Granule-to-Track/Sector Conversion
The high byte (H') contains the sector count information encoded as: bits 5-7 = number of sectors used in this granule minus 1, and bits 0-4 hold additional flags. The following sequence extracts the starting sector number. TRSDOS 2.3 uses 5 sectors per granule (sectors 0-4 on each track). The conversion rotates the high bits down and multiplies to compute the starting sector within the track.

422F
LD A,H 7C
Load Register A with the high byte (H') of the directory allocation entry. This byte encodes sector count information that needs to be decoded.
4230
RLCA 07
Rotate Register A left through carry. This begins shifting the upper bits of the allocation byte down to extract the encoded sector count field.
4231
RLCA 07
Rotate Register A left again. Two rotations have now moved bits 6-7 into positions 0-1.
4232
RLCA 07
Rotate Register A left a third time. Three left rotations is equivalent to rotating right 5 times, effectively shifting the original bits 5-7 down to bits 0-2.
4233
AND 07H E6 07
Mask with 07H (00000111) to isolate the low 3 bits, giving the number of full sectors to skip within the starting granule. This is now a sector offset value (0-4).
4235
LD H,A 67
Save the sector offset into Register H' temporarily.
4236
RLCA 07
Rotate Register A left. This multiplies the sector offset by 2 (since RLCA shifts left by 1 bit).
4237
RLCA 07
Rotate Register A left again. Now Register A = sector offset x 4.
4238
ADD A,H 84
ADD Register H' (the original sector offset) to Register A. The result is sector offset x 4 + sector offset = sector offset x 5. TRSDOS 2.3 uses 5 sectors per granule, so this converts a granule-relative sector number to an absolute sector number within the track.
4239
LD E,A 5F
Store the computed starting sector number into Register E'. Now D'=starting track, E'=starting sector for SYS0/SYS on disk.
423A
LD BC,4DFFH 01 FF 4D
Point Register Pair BC' to 4DFFH, which is the last byte of the 256-byte sector buffer at 4D00H. The get-next-byte routine at 4275H increments C first, so starting at xxFFH means the first increment wraps C to 00H, triggering a new sector read.
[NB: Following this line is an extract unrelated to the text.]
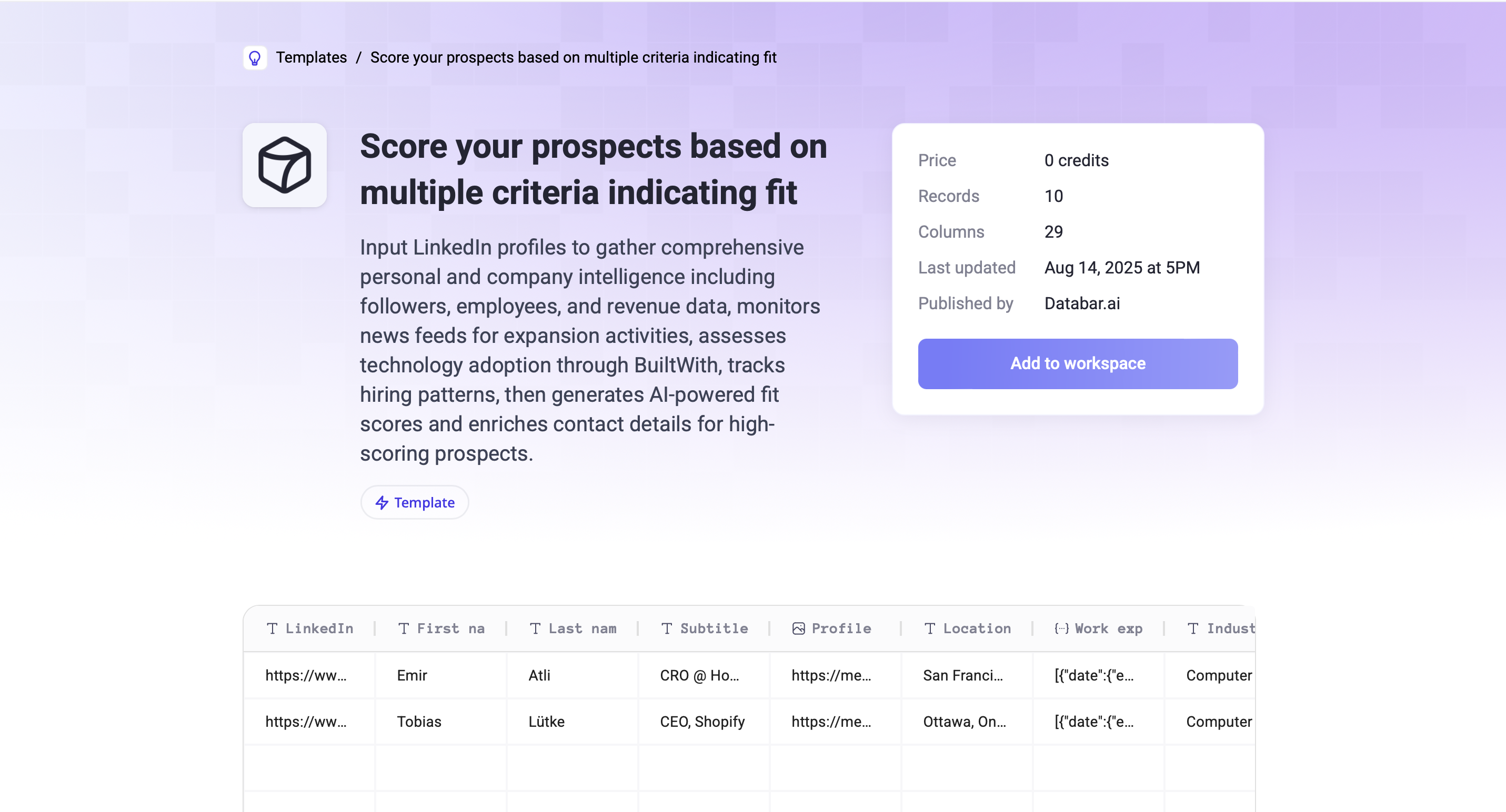Select the First na column header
This forces an immediate disk read on the first call.
423D
EXX D9
Switch back to the primary register set. The alternate registers now hold: D'=starting track, E'=starting sector, BC'=4DFFH (buffer pointer). The primary registers are now active for the decompression logic.

Main Decompression Loop
The decompression loop reads a type byte, then dispatches based on the value: type 01H = data block (with load address and byte count), type 02H = repeat fill, type 00H = EOF with execution address. Each iteration reads one complete record from the compressed stream.

423E
Decompression Loop Start
GOSUB to 4275H to get the next byte from the compressed data stream. On return, Register A contains the record type byte: 01H for a data block, 02H for a fill block, or 00H for end-of-file.
4241
DEC A 3D
DECrement Register A by 1. If the type byte was 01H (data block), Register A is now 0 and the Z FLAG is set. If it was 02H (fill), Register A is now 1. If it was 00H (EOF), Register A wraps to FFH.
4242
If the NZ FLAG is set (type was NOT 01H), JUMP to 425BH to handle type 02H (fill) or type 00H (EOF). If the Z FLAG is set (type was 01H = data block), fall through to load the data block.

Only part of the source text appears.